#Lost historical data after disk capacity increase

1 messages · Page 1 of 1 (latest)

livid minnow
#

I noticed not able to load any data on grafana when login to nabox noticed disk capacity was at 95% used. I increase the disk size and issued reboot via NAbox >> Maintenance. I see the system is back up and I see the new data in recent time line but nothing historical. I do see the disk size 57% used after I increase so that mean data is there. how do I fix this?

pearl field
#

@quaint pewter

abstract lodge
#

OOH! I think I lost historical data after a CPU/RAM increase, I kinda just shrugged it off because I was dealing with an upgrade, adding new collectors, and a few other support things, so 'functional' was the requirement and I left the historical thing alone...

quaint pewter
#

Well you should lose historical data after cpu or ram upgrade. Maybe we should investigate this

abstract lodge
quaint pewter
#

If you simply reboot, do you lose anything ?

abstract lodge
#

I've run the dc restart havrest command a few times today. Do you want me to reboot the whole appliance? I would lose a little of the monitoring for that period, but it wouldn't be an issue.

abstract lodge
quaint pewter
#

Either a reboot or restart Victoria metrics service.

#

Oh, that’s v3 sorry

#

Restart Prometheus then.
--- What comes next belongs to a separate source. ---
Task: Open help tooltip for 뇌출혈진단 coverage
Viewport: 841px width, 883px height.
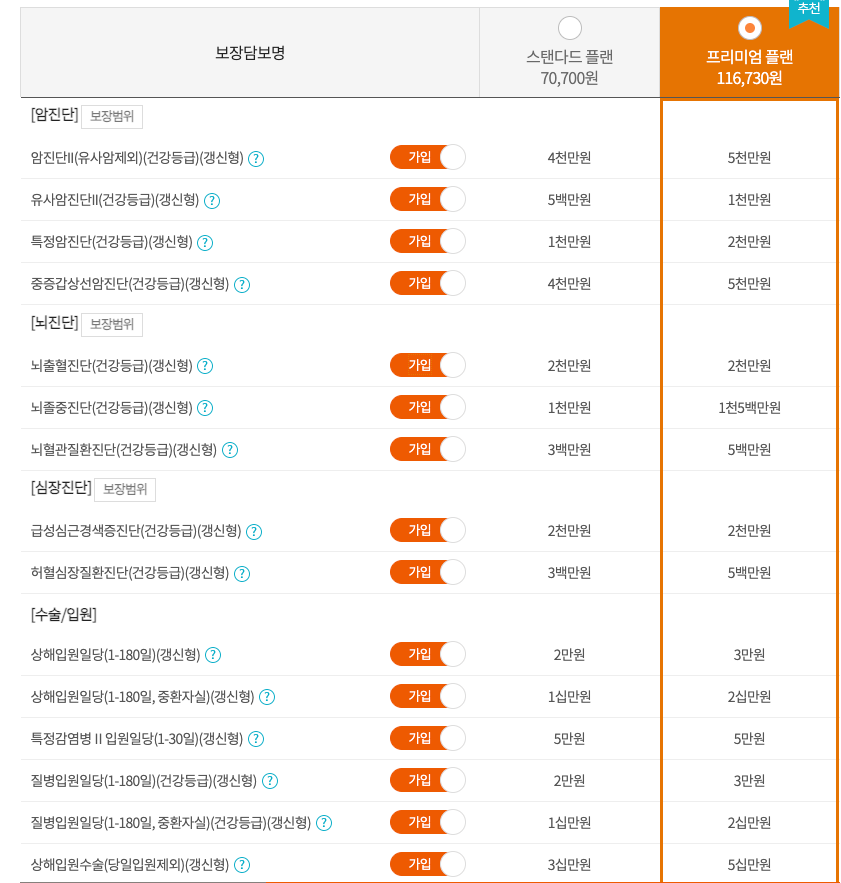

But migrate to v4 too 🙂

abstract lodge
quaint pewter
#

lol, ok. Yes restart here

abstract lodge
# quaint pewter lol, ok. Yes restart here

After the reboot, and refreshing the page, I'm still not seeing historical data for volumes. You recently helped me get the REST API active, but I'm not sure if that's the right timeline for it.

quaint pewter
livid minnow
#

it looks like it took sometime to show historical data.

#

I did reboot at that time but it took about couple of days to show all the data

abstract lodge
livid minnow
#

but start showing the recent states right away

#

what would be the best way to HA this

abstract lodge
#

@quaint pewter it appears to only be certain metrics... the Node CPU metric seems to have data back further, but the volume data doesn't. Perhaps enabling REST changed the collector and now it is not looking at the ZAPI data from before?

livid minnow
#

I can clone this and keep it running just in case but not sure how much stress it will put on the filers

livid minnow
#

wondering if I should migrate to v4 before going over enabling REST API?

abstract lodge
quaint pewter
abstract lodge
quaint pewter
abstract lodge
#

Node>CPU seems to just view them as different nodes, but shows them in the same graph with just different colored lines

livid minnow
#

the upgrade required to have atlest 3.5.2. does that mean I am two version behind?
nabox:/$ cat /etc/nabox-release
3.5

quaint pewter
pearl field
#

This scenario likely involves a change in the poller port. There are two cases to consider:

  1. Panels without Join Queries:

    • You will observe a change in color as the port changes over a time range. All data will be available.
  2. Panels with Join Queries:

    • All of our topk panel queries use join queries. In this case, you will notice a loss of data. This happens because the joined results attempt to match with the latest port. If older data has a different port, those results will be excluded.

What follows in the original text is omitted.